As important it can be to think about our choices regarding our alimentation, it is even more important to also remember how lucky, and sometimes spoiled we are, when people still die from lack of food today.
How can it be? How is it still possible that some have too much when some others have just really nothing, and we are talking here about being able just to eat something, just to stay alive.

According the the World Food Programme of the United Nations (https://www.wfp.org/), the world is at the verge to see many famines episodes rise, mostly in Africa. Side effect of the Covid pandemia, hunger pandemic threatens millions of people.

« The SOFI report,  or “The State of Food and Nutrition in the World 2021”, estimates that up to 811 million people went hungry last year as climate extremes and economic slowdowns, exacerbated by the COVID-19 pandemic, continued to increase in frequency and intensity. (…) A devastating reality — the path to zero hunger is being stopped dead in its tracks by conflict, climate and COVID-19.“

WFP executive director David Beasley

As you know if you read my previous article about the SDGs, « Zero hunger » is goal number 2. The deterioration of alimentation is often connected with economical or political context. Except from one country.

Today in Madagascar

More than 1.1 million people in southern Madagascar are unable to feed themselves because the country is suffering from its most acute drought in four decades. People there are left with nothing to eat and no means. Malnutrition is raging there since they do not have access to nutritive foods. The lives of children are at stake as nutrition among under-fives deteriorates to alarming levels.

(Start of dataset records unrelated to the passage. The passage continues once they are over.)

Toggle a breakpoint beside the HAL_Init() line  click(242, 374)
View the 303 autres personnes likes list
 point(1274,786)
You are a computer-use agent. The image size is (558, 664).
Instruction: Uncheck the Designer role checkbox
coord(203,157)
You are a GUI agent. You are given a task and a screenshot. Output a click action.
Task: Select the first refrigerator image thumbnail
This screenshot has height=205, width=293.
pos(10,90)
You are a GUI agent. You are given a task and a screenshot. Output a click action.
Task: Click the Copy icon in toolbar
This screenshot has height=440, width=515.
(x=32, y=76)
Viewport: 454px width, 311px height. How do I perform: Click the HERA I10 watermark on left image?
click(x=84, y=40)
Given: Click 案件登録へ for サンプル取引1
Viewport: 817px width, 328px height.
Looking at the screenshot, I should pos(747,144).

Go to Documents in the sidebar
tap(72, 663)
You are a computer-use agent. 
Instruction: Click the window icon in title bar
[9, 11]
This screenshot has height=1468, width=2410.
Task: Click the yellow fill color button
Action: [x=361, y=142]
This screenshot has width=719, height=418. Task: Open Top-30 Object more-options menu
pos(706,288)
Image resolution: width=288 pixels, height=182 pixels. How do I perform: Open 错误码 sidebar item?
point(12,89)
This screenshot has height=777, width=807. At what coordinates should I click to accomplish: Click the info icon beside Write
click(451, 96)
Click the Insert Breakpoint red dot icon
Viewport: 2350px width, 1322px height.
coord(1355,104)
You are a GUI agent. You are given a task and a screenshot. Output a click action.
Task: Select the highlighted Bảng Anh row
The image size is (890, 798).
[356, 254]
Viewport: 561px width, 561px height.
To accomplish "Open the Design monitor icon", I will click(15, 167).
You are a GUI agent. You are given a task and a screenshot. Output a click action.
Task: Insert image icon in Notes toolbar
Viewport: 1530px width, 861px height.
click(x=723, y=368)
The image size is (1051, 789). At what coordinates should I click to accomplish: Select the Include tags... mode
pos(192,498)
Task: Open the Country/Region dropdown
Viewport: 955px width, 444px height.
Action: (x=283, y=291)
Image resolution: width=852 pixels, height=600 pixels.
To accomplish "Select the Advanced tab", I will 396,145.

Even though the Food and Agriculture Organization (FAO) and the World Food Programme (WFP) have issued an urgent warning in May 2021, the situation is still not going the right way. People and associations are in desperate need of human and financial support to overcome this situation.

“The issue is no longer about how bad it is – it is extremely bad. Children are starving, children are dying. I met a mother with an 8-month-old child who looked like he was only 2 months old. She had already lost her older child. We are already witnessing whole villages shutting down and moving to urban centres. This puts additional pressure on an already fragile situation.”

WFP Senior Director of Operations Amer Daoudi who recently visited one of the worst-affected areas, Sihanamaro.

In this critical situation, only contributions and communication can make the situation change.
Never forget that no one on this Earth is safe from having to face this situation someday.